• [TASK DESCRIPTION] Copy the lines below word for word, leaving out the pictures.

[Rows on where targets appear]

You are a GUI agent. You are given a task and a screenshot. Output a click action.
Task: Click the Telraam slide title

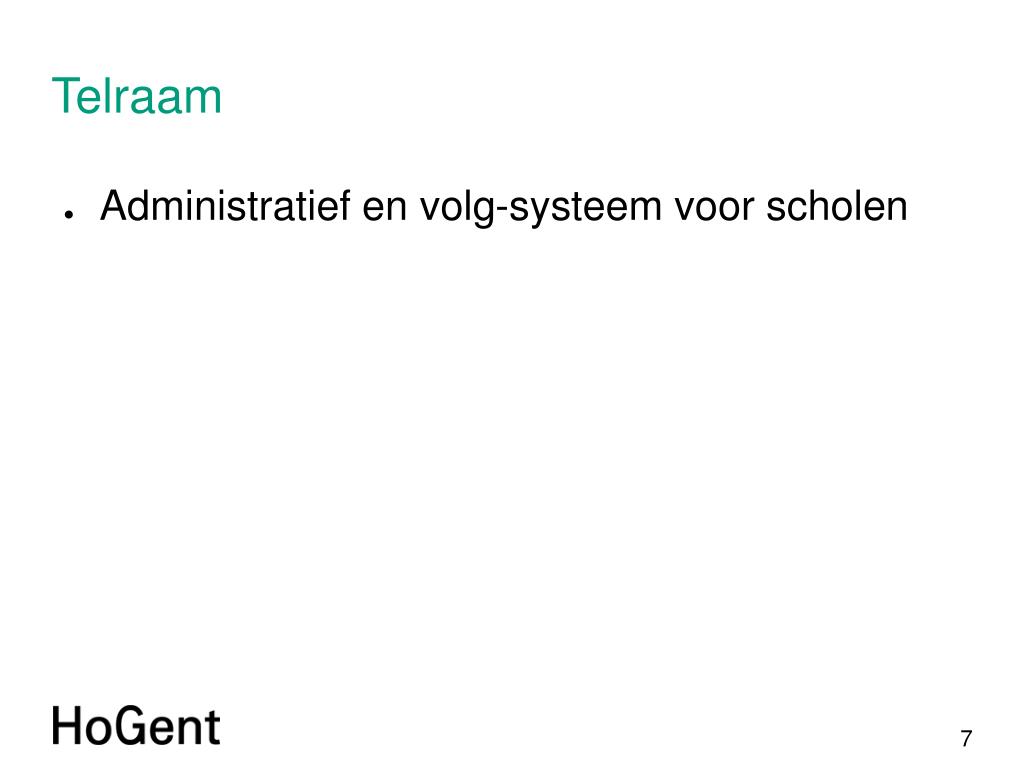(136, 97)
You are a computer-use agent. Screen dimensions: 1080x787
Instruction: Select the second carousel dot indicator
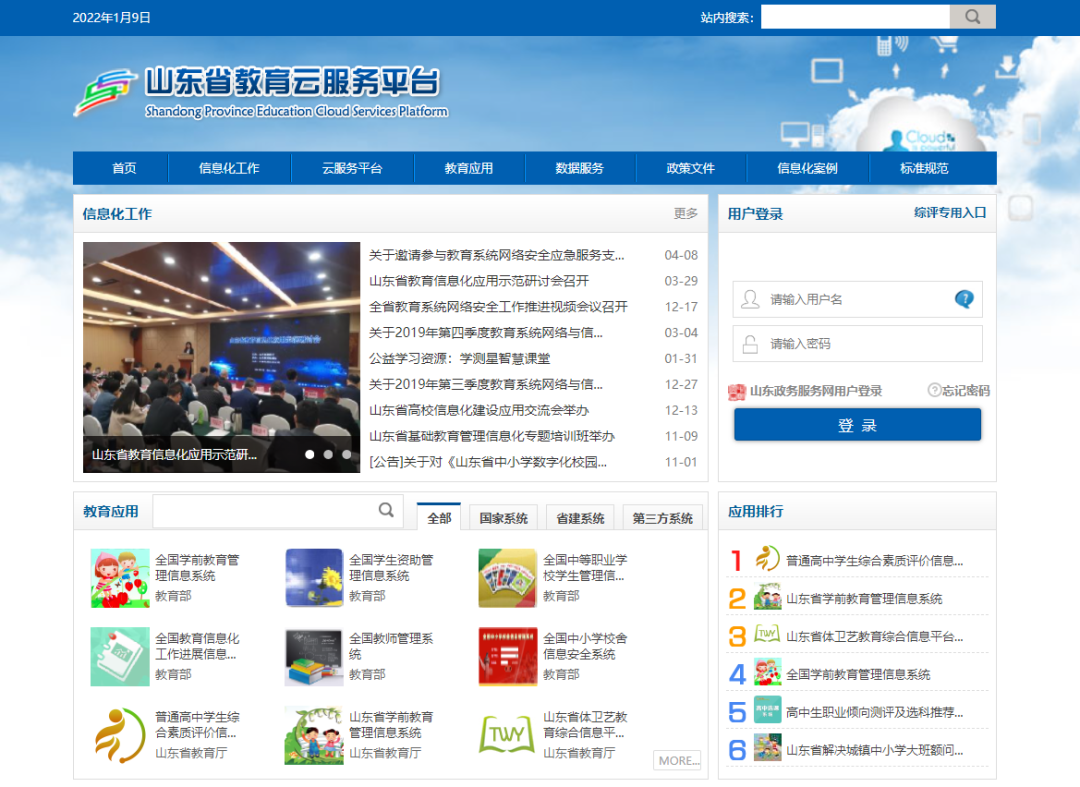pyautogui.click(x=328, y=453)
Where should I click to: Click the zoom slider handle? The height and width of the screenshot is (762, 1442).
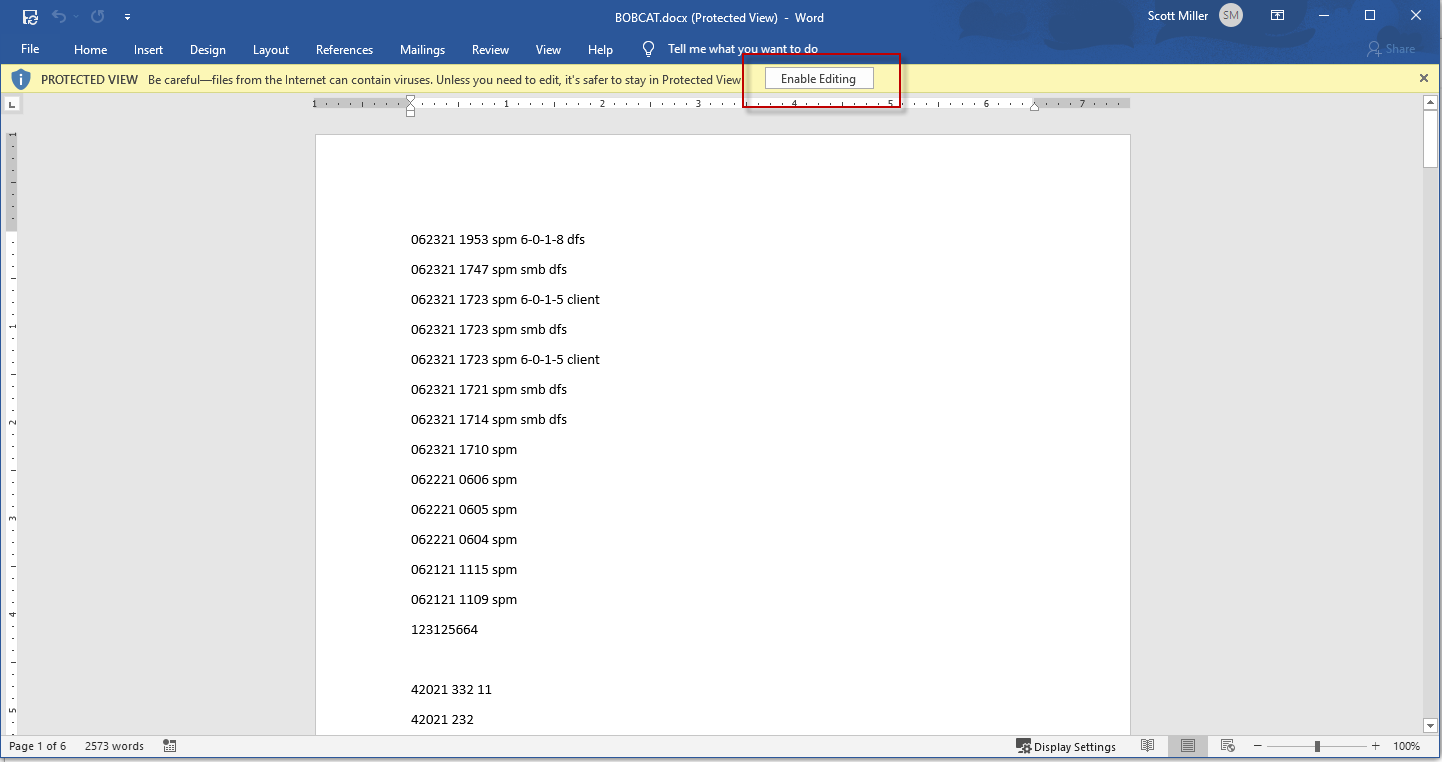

• [CORRECT OUTPUT]
You are a GUI agent. You are given a task and a screenshot. Output a click action.
Task: Click the Telraam slide title

(136, 97)
You are a computer-use agent. Screen dimensions: 1080x787
Instruction: Select the second carousel dot indicator
pyautogui.click(x=328, y=453)
Where should I click to: Click the zoom slider handle? The height and width of the screenshot is (762, 1442).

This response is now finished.